Esse est percipi.



Pour les néophytes de la très appréciable langue latine : "Être, c'est être perçu.". Et ce n'est pas moi qui le dit. C'est Berkeley. Celui qui a poussé le solipsisme à son comble, autrement dit. Ce brave homme, philosophe de sa condition, s'opposait à toute position réaliste qui considèrerait que le monde possède une réalité extérieure hors de notre perception. Seul ce que je suis en mesure de voir existe, et encore. Cela a un arrière goût empirique, cela a un arrière goût de Saint Thomas. Cela a un arrière goût de foutaise, aussi.
Mais c'est tentant.
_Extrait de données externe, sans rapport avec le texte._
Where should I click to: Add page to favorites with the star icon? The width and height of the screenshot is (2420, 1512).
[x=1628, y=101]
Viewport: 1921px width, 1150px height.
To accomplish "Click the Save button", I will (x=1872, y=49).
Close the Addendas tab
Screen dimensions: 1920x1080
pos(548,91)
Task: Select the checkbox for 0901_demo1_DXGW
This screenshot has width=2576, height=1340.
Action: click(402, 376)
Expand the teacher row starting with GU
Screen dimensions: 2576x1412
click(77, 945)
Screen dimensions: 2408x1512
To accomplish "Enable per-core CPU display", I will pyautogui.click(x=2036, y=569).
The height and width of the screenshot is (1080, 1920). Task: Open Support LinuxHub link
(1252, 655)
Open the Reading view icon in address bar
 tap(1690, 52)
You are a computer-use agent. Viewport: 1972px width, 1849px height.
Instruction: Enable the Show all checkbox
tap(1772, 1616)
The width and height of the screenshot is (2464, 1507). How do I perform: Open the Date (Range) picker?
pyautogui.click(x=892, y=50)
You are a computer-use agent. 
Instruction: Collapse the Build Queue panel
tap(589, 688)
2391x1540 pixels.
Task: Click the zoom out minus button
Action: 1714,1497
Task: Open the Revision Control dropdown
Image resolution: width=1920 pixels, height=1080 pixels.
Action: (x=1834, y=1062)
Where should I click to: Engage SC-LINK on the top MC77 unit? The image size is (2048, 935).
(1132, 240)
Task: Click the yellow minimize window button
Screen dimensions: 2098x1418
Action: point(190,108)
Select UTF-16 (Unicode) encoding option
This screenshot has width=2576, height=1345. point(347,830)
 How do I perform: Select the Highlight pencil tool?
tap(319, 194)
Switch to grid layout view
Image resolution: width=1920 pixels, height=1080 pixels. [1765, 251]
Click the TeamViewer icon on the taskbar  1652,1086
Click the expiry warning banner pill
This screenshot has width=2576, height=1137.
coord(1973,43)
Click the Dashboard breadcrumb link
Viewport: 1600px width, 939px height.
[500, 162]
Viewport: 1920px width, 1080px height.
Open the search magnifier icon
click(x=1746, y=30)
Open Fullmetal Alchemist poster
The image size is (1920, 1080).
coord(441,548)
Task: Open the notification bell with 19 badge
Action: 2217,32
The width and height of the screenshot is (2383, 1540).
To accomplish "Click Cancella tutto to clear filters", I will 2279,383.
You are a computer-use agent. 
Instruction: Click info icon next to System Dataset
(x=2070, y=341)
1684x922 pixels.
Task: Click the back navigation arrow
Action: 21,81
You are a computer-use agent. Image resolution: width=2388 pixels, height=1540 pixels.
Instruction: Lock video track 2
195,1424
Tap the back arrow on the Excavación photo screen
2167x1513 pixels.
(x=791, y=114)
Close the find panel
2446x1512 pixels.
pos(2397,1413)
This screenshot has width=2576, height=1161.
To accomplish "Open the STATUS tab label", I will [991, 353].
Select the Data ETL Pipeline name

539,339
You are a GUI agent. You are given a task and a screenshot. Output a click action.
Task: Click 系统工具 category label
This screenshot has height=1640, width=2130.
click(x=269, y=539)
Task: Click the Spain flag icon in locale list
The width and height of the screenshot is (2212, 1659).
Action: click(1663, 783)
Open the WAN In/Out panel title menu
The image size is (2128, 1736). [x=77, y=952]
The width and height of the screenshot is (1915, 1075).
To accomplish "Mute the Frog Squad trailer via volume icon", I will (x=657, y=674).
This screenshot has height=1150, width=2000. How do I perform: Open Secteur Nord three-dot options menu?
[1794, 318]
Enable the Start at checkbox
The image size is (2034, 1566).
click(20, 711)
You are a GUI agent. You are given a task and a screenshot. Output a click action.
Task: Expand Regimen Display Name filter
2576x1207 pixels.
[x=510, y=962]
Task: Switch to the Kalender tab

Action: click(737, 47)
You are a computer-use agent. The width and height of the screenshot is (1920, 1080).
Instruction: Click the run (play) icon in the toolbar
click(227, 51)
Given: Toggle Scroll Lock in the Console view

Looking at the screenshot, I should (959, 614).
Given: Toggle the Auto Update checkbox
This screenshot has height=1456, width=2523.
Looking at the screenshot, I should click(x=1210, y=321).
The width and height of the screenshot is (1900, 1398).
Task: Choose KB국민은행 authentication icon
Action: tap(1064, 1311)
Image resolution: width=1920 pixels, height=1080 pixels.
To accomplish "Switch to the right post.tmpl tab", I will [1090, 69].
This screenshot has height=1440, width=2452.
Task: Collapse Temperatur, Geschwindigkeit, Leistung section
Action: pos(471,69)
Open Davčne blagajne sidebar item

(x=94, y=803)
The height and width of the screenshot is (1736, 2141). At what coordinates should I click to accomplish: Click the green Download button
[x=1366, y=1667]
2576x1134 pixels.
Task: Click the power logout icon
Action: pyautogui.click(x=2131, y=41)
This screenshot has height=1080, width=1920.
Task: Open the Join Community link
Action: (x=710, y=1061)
Très tentant. Vous la ressentez, vous aussi, non? Cette impression qu'au travers de vos yeux tout prend une valeur unique. L'existence d'un univers différent pour chaque être humain est indéniable, non? Sinon, cela signifierait que nous sommes tous formatés à la même dope intellectuelle. Nous tendons vers cette uniformisation, mais grâce soit rendue à je-ne-sais-quel miracle ; nous en réchappons. C'est selon moi le fondement de l'humanisme. L'existence du très célèbre cogito, merveilleuse excuse pour péter plus haut que son cul.
Et pourtant c'est vrai. Ce qui n'a aucun témoin peut il exister ? Ce qui n'a accéder à aucune observation devient un intouchable. On ne peut concevoir cela à notre époque. Ils foutent des caméras dans les chiottes, de nos jours. C'est pourtant vrai. Un arbre tombe dans une forêt déserte. Est-il tombé ? Personne ne peut en attester. Physiquement, oui, le résultat est là. Et pourtant, et pourtant, je n'ai pas vu cet arbre.
Et pensez, un instant à tout ces moments où des éléments fondamentaux de votre existence ont été joué en votre absence. Ou vous accédez aux résultats sans en déceler le cheminement. Nous avons tous connu cette frustration, qui mêle l'envie et la terreur de "comprendre".
Il y a pleins de choses que je n'ai pas pu voir, tant d'instant où j'aurai aimée être omniprésente, mais cette terreur est là, elle aussi... Mais si je ne l'ai pas vu, comment savoir que tout cela a pu exister ? Oui, je pense bel et bien que cette philosophie s'appelle le déni. Et c'est jubilatoire. Et j'aurai du y penser plus tôt. Et j'aurai du m'absenter plus souvent. Et j'aurai pu créer une réalité tout autre, la mienne. Et dans ma réalité, il y aurai eu des gens. Et ces gens aurait eu la particularité de ne rien percevoir. Enfin, Invisible. Totalement indétectable. Et j'aurai consacrée mes journées entière à les observer manger, rire, boire, pleurer, puis rire encore, et puis faire l'amour, puis parler... Encore. Parce que j'aurai été sans être, en confrontant cogito et "esse est percipi". J'aurai pu être le tout et le rien. La pensante impensable. Et je vais me resservir un verre de Vodka.